What are the characteristics of our public?
What do they desire?
Maybe we should consider the different identities of our public and their different occupations. For example, in a video game a human male football player desires different loot than a female elf warrior.
Also, PNF can be a cultural space inside our game world and not the game world itself. A part of the system of our game world. As it is in real life, it is a cultural space within a city and a city is part of a country that have certain rules, values, working conditions and legislations, gender roles, ethnicity roles, dominant ideologies and power dynamics etc.
and this can go on and on... or/and it can conncect PNF with other systems
So for me in order to engage better on what will be our loot box, I think it is important to decide what is the story that our public is going to play in?? For example:
Do we want to talk about gamification in its different applications? Working time and leisure time that depend on class, gender, ethnicity etc (interesctional approach)?

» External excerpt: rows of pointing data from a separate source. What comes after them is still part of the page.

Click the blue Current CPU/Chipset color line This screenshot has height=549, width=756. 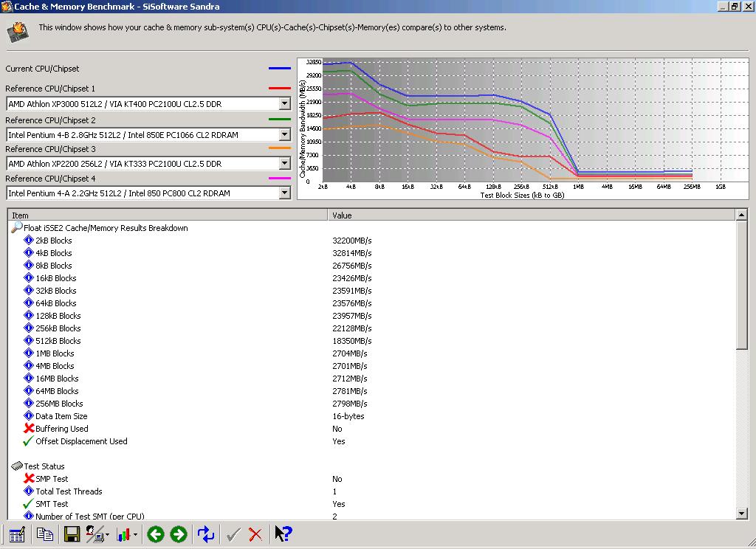280,69
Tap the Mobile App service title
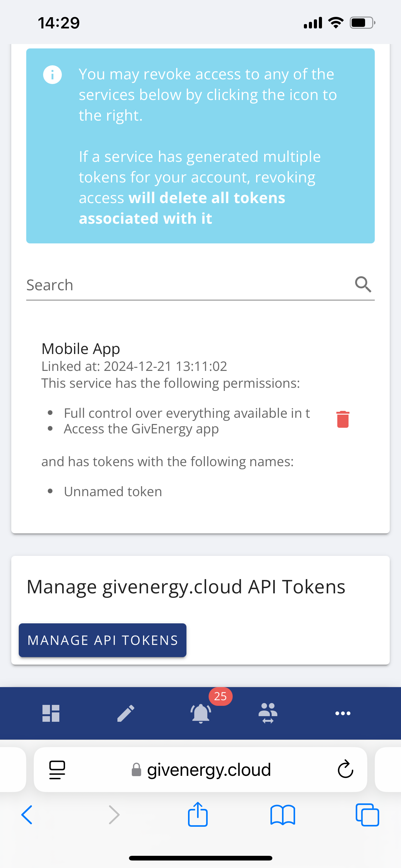 pyautogui.click(x=81, y=348)
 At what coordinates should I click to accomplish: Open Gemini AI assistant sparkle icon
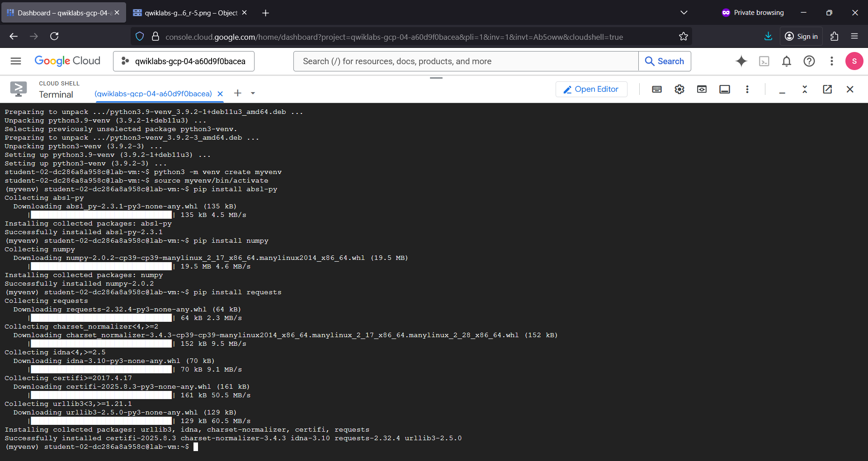[x=741, y=61]
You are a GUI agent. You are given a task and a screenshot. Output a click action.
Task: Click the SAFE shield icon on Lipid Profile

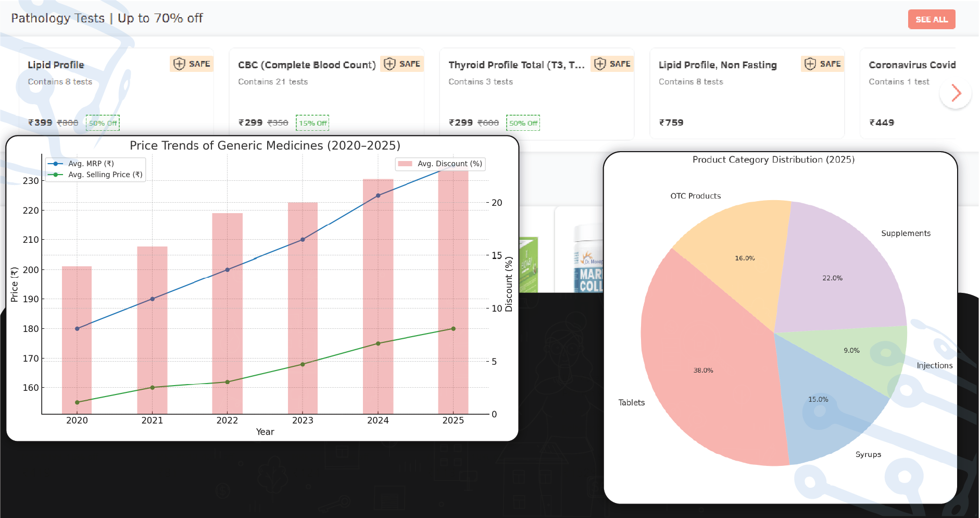[x=179, y=64]
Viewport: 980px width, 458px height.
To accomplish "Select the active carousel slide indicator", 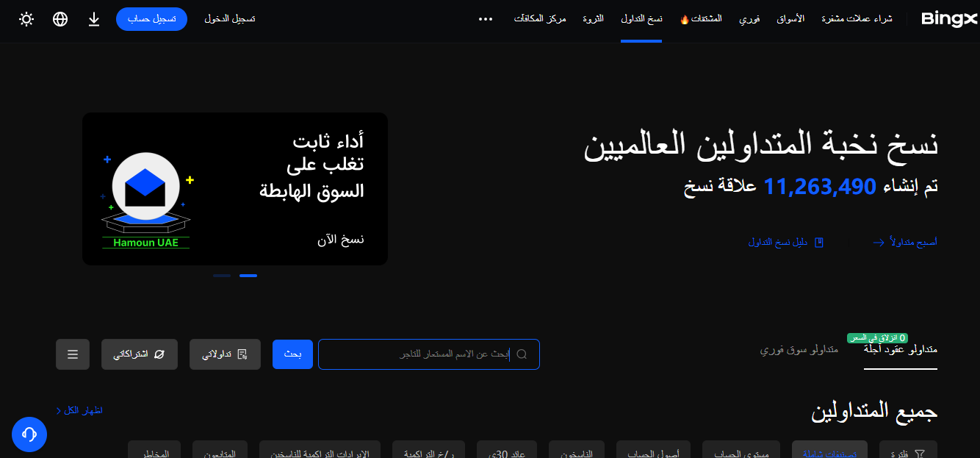I will (248, 276).
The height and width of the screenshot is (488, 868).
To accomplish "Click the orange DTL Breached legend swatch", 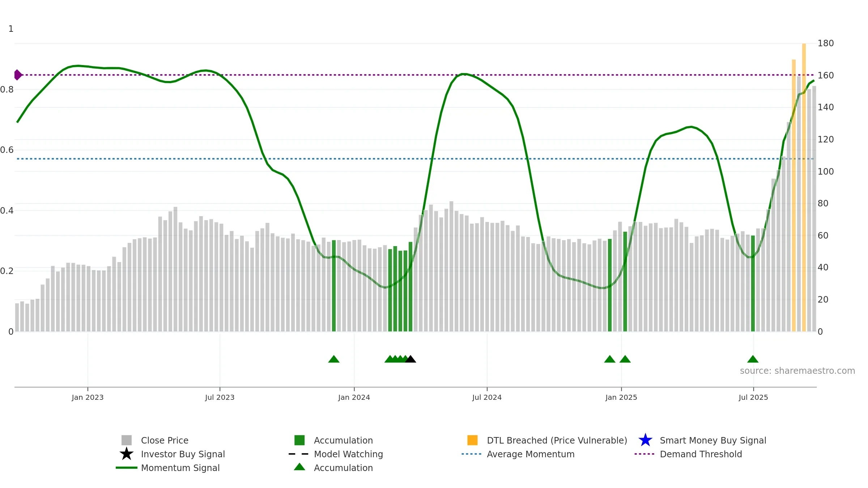I will tap(472, 440).
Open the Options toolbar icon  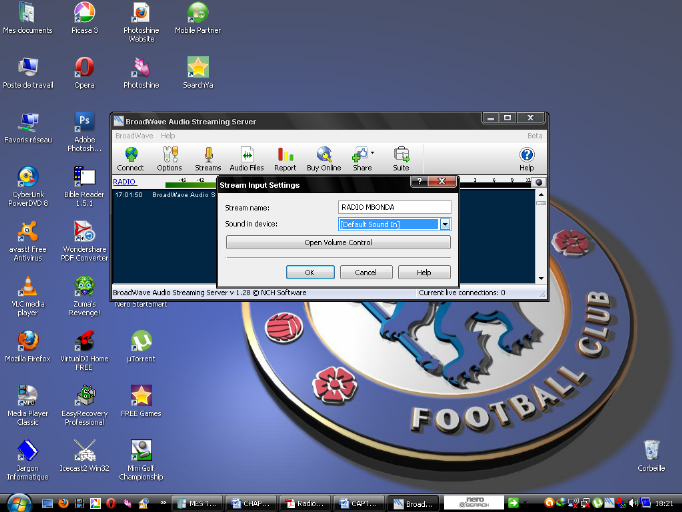(169, 158)
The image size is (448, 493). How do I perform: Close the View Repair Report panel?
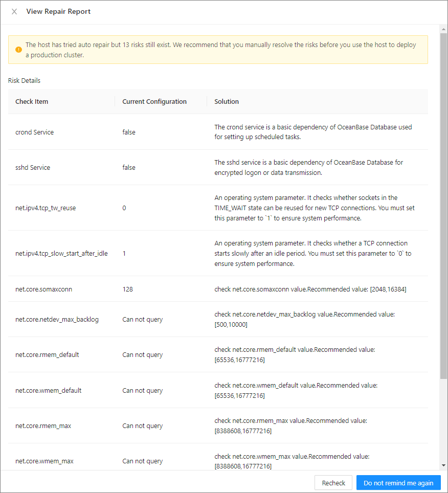(14, 12)
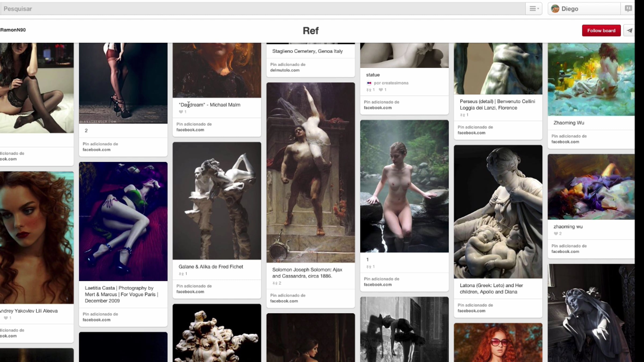Click the heart icon under lowercase zhaoming wu pin

555,234
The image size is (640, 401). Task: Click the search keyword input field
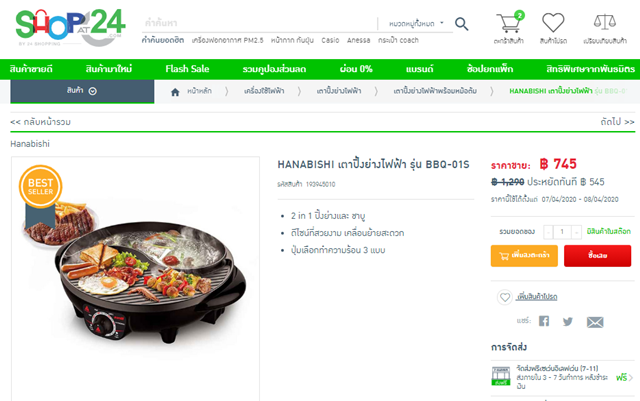pos(259,23)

Because loot box is a reward mechanism inside a specific game-system. And our game design can expose or transcend the dominant ideologies of our (game) world. And it can be site specific connecting it with the dutch context. [or an intersectional context that we will define]
Examples of Lootboxes
- A small installation for the main video work, <Peachblend/피치블렌드 (2015)> by Korean artist and filmmaker Iida Choi. (The artist said there is no title for this artwork.) As more people insert a coin and get an item from the Gashapon(Gachapon) machine, the more the artwork(?) get destroyed. [NOTE] Strictly speaking, this may not be a loot box, but I thought this is an interesting approach. Making this act of buying/getting an item leads to destroying/damaging the sandcastle installed inside the box.
- Kibrit gift box (Bulgarian small business): a gift box that you can buy without knowing the content; each month it has new contents (bio cosmetics selection).
- Hoppipolla indipendent culture by mail (from Italy!)
- Ludobox by Catherine Lenoble
- time vs. money
- STEM box DIY electronics subscription "empowering kids and adults through hands-on STEM experience"
- Daria Loi's "Lavoretti per bimbi - Playful Triggers as keys to foster collaborative practices and workspaces where people learn, wonder and play" and suitcases. See here.